- **EXCERPT TO READ**:
-.-.-
One night after dinner, circa 1986, my dad sat us all down and, unassisted by alcohol or peyote, told us that we were going to sell our house, buy a boat, and sail around the world. He had seven children, a flourishing CPA business, and apparently, a low tolerance for living out his days in Middle America. I was 15 and not impressed with this plan. If I could go back in time, I would smack my 15-year old self, because of course it would be incredible to live a life of globetrotting; but at the time, I was not thrilled with the dangers of the high seas. Sharks, pirates, and a lack of church dances left a bad taste in my mouth.
Fortunately, I had a plan. I suggested that before we do anything irrational we should probably rent the Harrison Ford movie, Mosquito Coast, wherein an eccentric and dogmatic inventor sells his house and takes his family to Central America – by boat – to build an ice factory in the middle of the jungle. He goes completely crazy. At least…I think he does. The movie was kind of slow, so most of us kids left my parents watching it while we went into the other room and watched a rerun episode of Who’s the Boss?, starring a pre-skanky Alyssa Milano and small screen sensation Tony Danza. Riveting.
-.-.-
- **PROVIDED DATA**:
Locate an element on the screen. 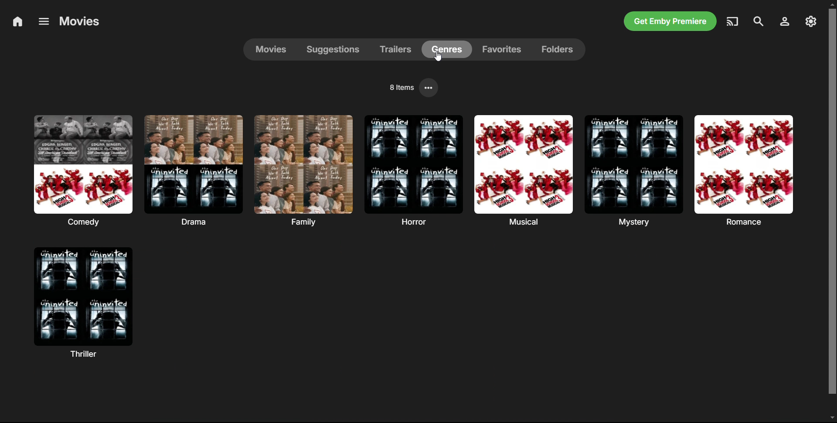  comedy is located at coordinates (82, 170).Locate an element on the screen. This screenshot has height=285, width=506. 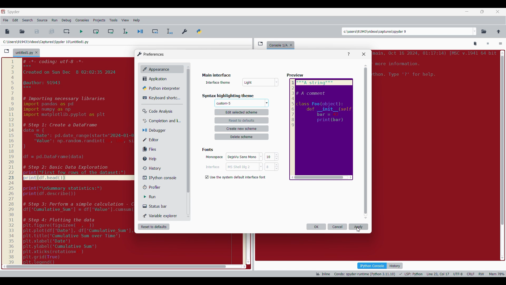
Debug menu is located at coordinates (66, 20). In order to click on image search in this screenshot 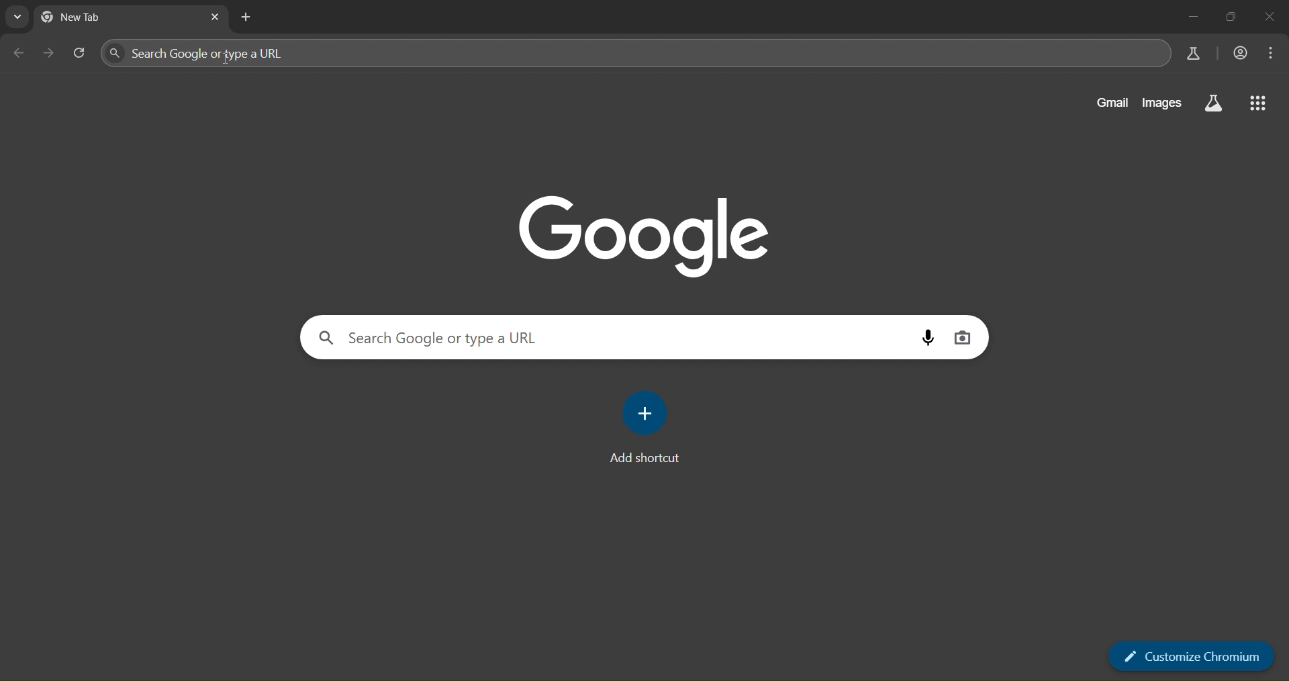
-.-.-
- **REQUIRED ACTIONS**:
- a) In the sailing-plan story, which movie did the narrator suggest renting before the family did anything irrational?
- b) Quote the sailing-plan story word for word, beginning at "Fortunately, I had" and stopping after "Tony Danza. Riveting.".

- **OUTPUTS FOR THE TASKS**:
- a) The Harrison Ford movie Mosquito Coast.

- b)
Fortunately, I had a plan. I suggested that before we do anything irrational we should probably rent the Harrison Ford movie, Mosquito Coast, wherein an eccentric and dogmatic inventor sells his house and takes his family to Central America – by boat – to build an ice factory in the middle of the jungle. He goes completely crazy. At least…I think he does. The movie was kind of slow, so most of us kids left my parents watching it while we went into the other room and watched a rerun episode of Who’s the Boss?, starring a pre-skanky Alyssa Milano and small screen sensation Tony Danza. Riveting.